En Ganeshi Talai, Fatima se rehusaba a darse por vencida. Jamás había oído hablar de Google, pero durante 25 años había visitado con frecuencia a varios adivinos. Esta vez, el vidente tenía noticias para ella. “Tu Saroo viene a casa. Regresará en 40 días”.

Los ojos de Saroo recorrieron la imagen de una estación más de tren, y se detuvieron en seco. El puente peatonal, el tanque de agua… eran exactamente como los recordaba. Siguió desplazándose por la pantalla. Allí estaban la cascada donde solía nadar. La fuente. Su corazón empezó a latir rápidamente. El mapa identificaba a la población como “Khandwa”. Buscó el nombre en Facebook y encontró un grupo llamado “Khandwa, mi pueblo natal”. El 31 de marzo de 2011, escribió en él: “¿Podría alguien ayudarme? Creo que soy de Khandwa. No he visto ni he vuelto a ese sitio en 24 años. Quisiera saber si hay una fuente grande cerca del cine”.

La respuesta fue vaga. El 3 de abril de 2011, Saroo lo volvió a intentar: “¿Podría alguien decirme el nombre del pueblo o suburbio que está en el lado superior derecho de Khandwa? Creo que empieza con G…” Al día siguiente, el administrador del grupo le respondió: “Ganesh Talai”. Ganesh Talai. Su hogar. Sabía que tenía que regresar, ¿pero a qué?

El 12 de febrero de 2012, Saroo Brierley bajó de un vagón de tren al caótico paisaje que había visto en sueños. Sus seres queridos en Australia le advirtieron que no abrigara esperanzas. Él recordó la pobreza, el hambre. Había pasado años preguntándose sobre el destino de su familia, y ahora trataba de prepararse para lo peor. Todo parecía mucho más pequeño que en su memoria. Pero los olores y los sonidos eran los mismos, y la distribución era casi exactamente igual a como la recordaba. Empezó a caminar, siguiendo caminos que se grabaron en su mente cuando era niño. Saroo fijó la vista en la casa que estaba frente a él, desconcertado. Era el lugar al que había llamado su hogar hacía tanto tiempo. Lucía increíblemente pequeño. De la casa de al lado salió una mujer. Le preguntó, en una mezcla de hindi e inglés, si necesitaba ayuda o indicaciones para llegar a algún sitio. Saroo sacó la copia de una fotografía de su infancia que le habían tomado sus padres australianos. Se la mostró a la mujer y trató de explicarle. Dijo los nombres de sus hermanos y de su madre, en espera de una señal de reconocimiento. Otros vecinos se acercaron. ¿Sabía alguien, cualquiera de ellos, dónde estaba su familia?

» **Consigna escrita 1**
Resume en dos oraciones el relato sobre el regreso de Saroo.
» **Consigna escrita 2**
Prolonga el relato sobre el regreso de Saroo a partir de su última oración.

» **Datos proporcionados**
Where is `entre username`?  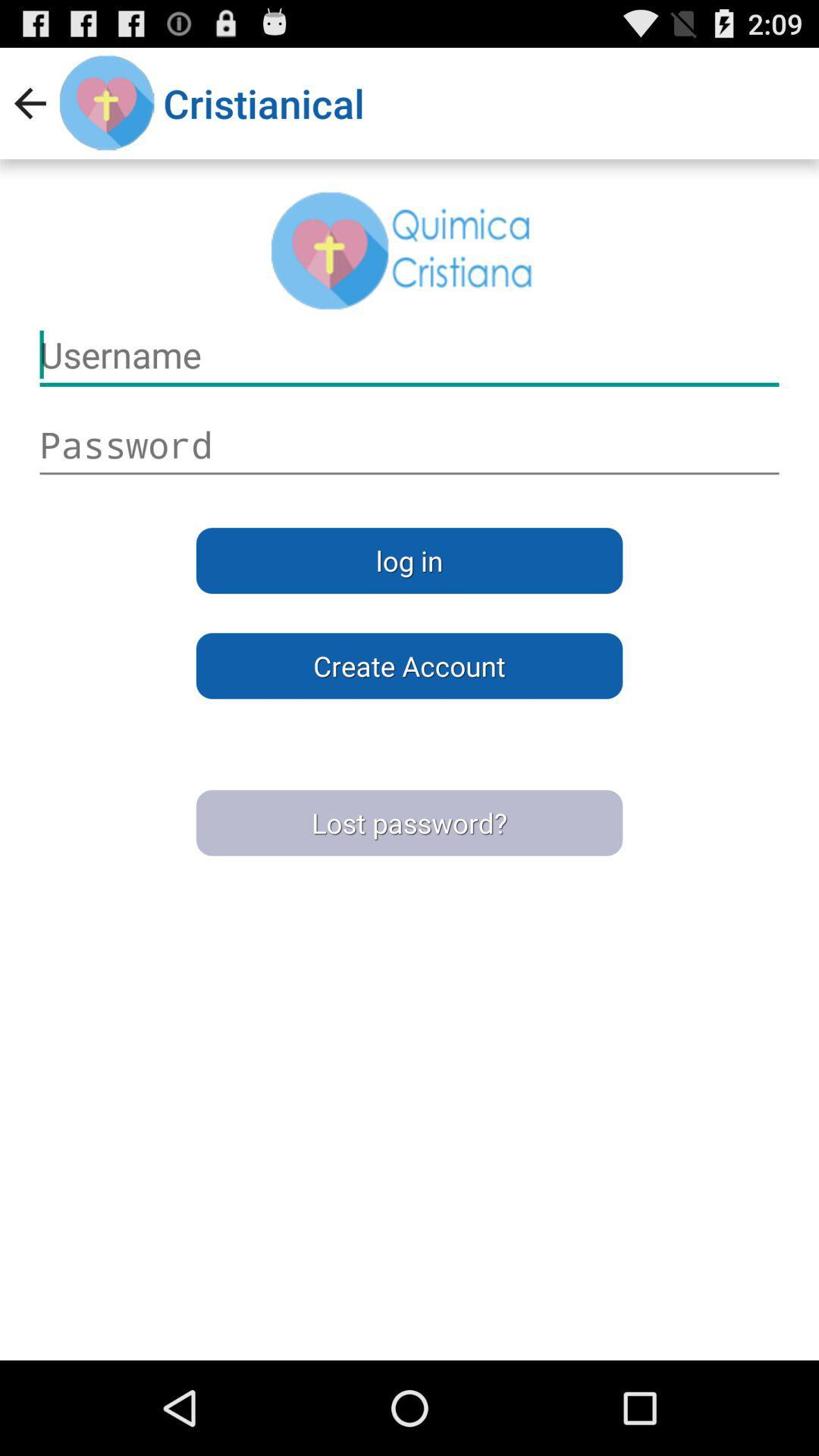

» **Respuesta 1**
Saroo reconoció en un mapa una estación de tren que identificó como Khandwa y, gracias a un grupo de Facebook, supo que su hogar era Ganesh Talai. El 12 de febrero de 2012 llegó allí, encontró la casa de su infancia y mostró a los vecinos una fotografía suya de niño mientras preguntaba por su familia.

» **Respuesta 2**
Un hombre tomó la foto de la mano de Saroo. “Espera aquí”, le dijo, y se alejó rápidamente. Minutos después, regresó. “Ven conmigo”, le dijo. “Te voy a llevar a donde está tu madre”. El hombre lo guió a la vuelta de la esquina, donde tres mujeres esperaban de pie. Solo la que estaba en medio le parecía remotamente familiar. “Esta es tu madre”, dijo el hombre, señalándola. Detrás del rostro avejentado había algo inconfundible. Inolvidable. Era una madre. Su madre. Los dos se abrazaron fuertemente. Él no pudo decir nada, así que solo la abrazó.

La cicatriz de la patada del caballo seguía allí, en su frente, y tenía el hoyuelo en la barbilla que compartían todos sus hijos, pero Fatima lo habría reconocido de cualquier manera. Ella lo llevó de la mano a su nuevo hogar y lo abrazó durante lo que pareció una hora entera. “Mi Saroo ha vuelto”, dijo ella. “El todopoderoso por fin escuchó mis súplicas”. Saroo lloró, abrumado. Fatima le contó sobre su búsqueda y le dijo que jamás había perdido la esperanza. Él se sintió desolado al enterarse de la horrible muerte de su hermano. Fatima llamó a Kallu y a Shakila para darles la noticia. Kallu se apresuró a llegar allí. “Debes estar feliz ahora”, le dijo a su madre. “Tu hijo ha vuelto”.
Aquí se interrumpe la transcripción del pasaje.